--- TASK INPUTS ---
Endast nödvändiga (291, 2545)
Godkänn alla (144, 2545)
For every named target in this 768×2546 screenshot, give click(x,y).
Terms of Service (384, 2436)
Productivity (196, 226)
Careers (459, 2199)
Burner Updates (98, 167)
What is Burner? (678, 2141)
---
→ WHAT TO PRODUCE:
All the lines above are to be copied exactly, with none left out.

→ SOLUTION FOR THIS PROBLEM:
Endast nödvändiga (291, 2545)
Godkänn alla (144, 2545)
For every named target in this 768×2546 screenshot, give click(x,y).
Terms of Service (384, 2436)
Productivity (196, 226)
Careers (459, 2199)
Burner Updates (98, 167)
What is Burner? (678, 2141)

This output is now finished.